How to Interpret and Communicate A-B Test Results
Interpreting and communicating the results of an A/B test is a critical step in the experimentation process. In this section, we'll explore how to draw conclusions from your test results, avoid common pitfalls, and effectively communicate findings to different stakeholders.
Interpreting Results
Example 1: Highlighted Form Field Performing Better
Let’s say you ran an A/B test where a variation with a more prominent blue form field background performed better than the original. You decide to apply this across your entire user base. What conclusions can you draw from this test?
A possible conclusion might be: "Forms with a highlighted background are likely to perform better, so we should standardize this design across all forms."
Is this conclusion valid? Yes, but with caution. You’re making a probabilistic statement, not an absolute one. The key here is to understand that, based on this test, there is a high probability that highlighting form fields will yield better results, but it's not guaranteed in every context. This is a reasonable assumption, and using test insights to inform broader design decisions is a valid approach.
Example 2: Testing Button Placement for Color Selection
In another test, you altered the placement of the color selection buttons on a product page and observed improved performance. A follow-up assumption might be: "If the color selection button performs better, the same layout will work for size selection."
Is this conclusion valid? No. The user intent when choosing colors is different from when selecting sizes. When selecting a color, users are likely deciding on the visual aspect of the product, while selecting a size involves more technical decision-making (e.g., fit, measurements). Therefore, assuming similar performance for both elements might not be accurate, as they fulfill different user needs.
Example 3: Multivariable Test on Layout
Imagine you ran a multivariable A/B test comparing several layouts. Someone concludes: "The layout with the photo on the left and the form below will always perform better."
This conclusion is likely false because you didn’t test the individual elements separately. It’s possible that the combination of a photo on the left and the form below performed well in this specific test, but you can't isolate which element caused the improvement. Testing elements separately (isolated variables) would allow you to draw more definitive conclusions.
Communicating Results
The next step is to effectively communicate your findings to different audiences. Each group may require a different level of detail, so it’s essential to tailor your communication accordingly.
For Executives and Senior Stakeholders
Keep the presentation brief, focusing on high-level insights:
- Results: What were the outcomes of the test? Which variation performed better?
- Conclusion: What recommendation are you making based on the results? For example, "We recommend rolling out Variation A to the entire user base as it increased conversions by 10%."
- Key Metrics: Highlight the main performance metrics (e.g., conversion rate, click-through rate) that led to your conclusion.
- Visuals: Provide clear visual comparisons between variations to facilitate understanding.
For Your Team and Close Stakeholders
Provide a more detailed analysis, including:
- Hypothesis: Clearly state the hypothesis being tested.

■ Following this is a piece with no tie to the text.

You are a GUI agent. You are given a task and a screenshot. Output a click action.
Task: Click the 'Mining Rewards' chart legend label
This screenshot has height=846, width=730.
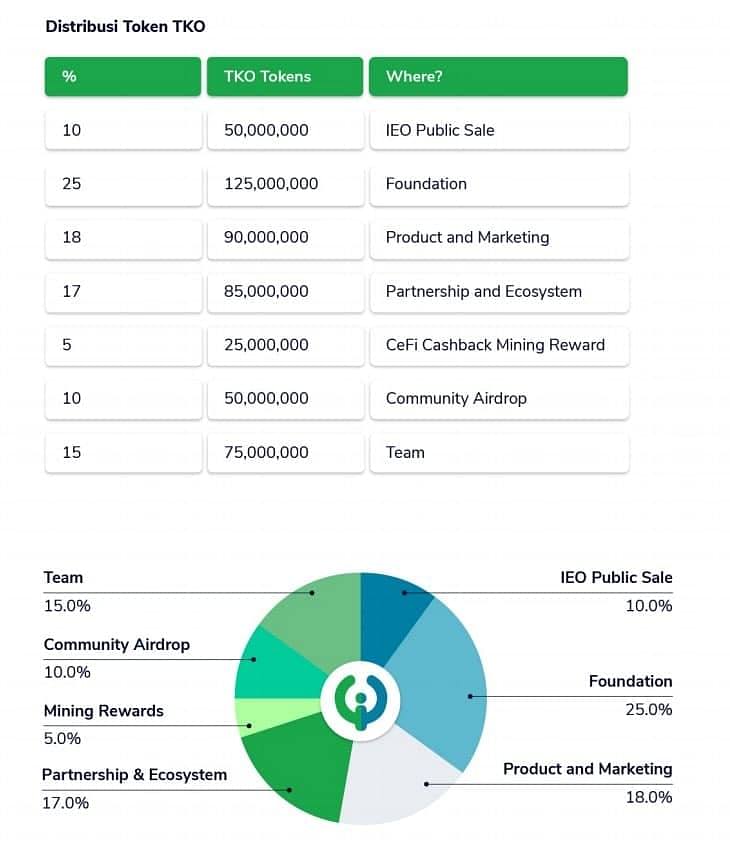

- Objective and Results: Include all metrics (objective, auxiliary, and guardrail) and compare the results for each variation against the control group.
- Conclusion: Explain how the results support your decision and include any trade-offs or anomalies observed during the test.
- Detailed Data: Provide raw and percentage data for each metric to support your conclusions.
Example of a Presentation Template
In a presentation, you might include:
- Context: "We tested the hypothesis that increasing the prominence of the form field would lead to a 10% increase in conversion."
- Results Summary: "Variation A increased conversion by 10%, with no significant change in the guardrail metrics."
- Recommendation: "Based on the results, we recommend rolling out Variation A across the site."
- Visuals: Show the winning variation alongside key metrics (e.g., conversion rate and engagement rates).
Example of a Detailed Report Template
In your detailed documentation, include:
- Experiment Name: A/B Test on Form Field Highlighting
- Team: List all members involved.
- Date: Test start and end dates.
- Summary: Provide an overview of the test, including the hypothesis and key metrics.
- Design: Describe the design of the test, including the control and variations, the user segments involved, and any configurations.
- Results: Provide the full data, including raw values and percentage changes, for the objective, auxiliary, and guardrail metrics.
- Conclusion: Clearly explain why the winning variation was selected, addressing any notable metrics and trade-offs observed. If necessary, discuss why the results may not warrant immediate rollout.
Conclusion
Effectively interpreting and communicating A/B test results involves making sound, probabilistic conclusions and sharing insights in a way that resonates with different audiences. By ensuring your results are backed by data and focusing on clear communication, you can ensure that your A/B testing efforts lead to meaningful improvements in product performance and decision-making.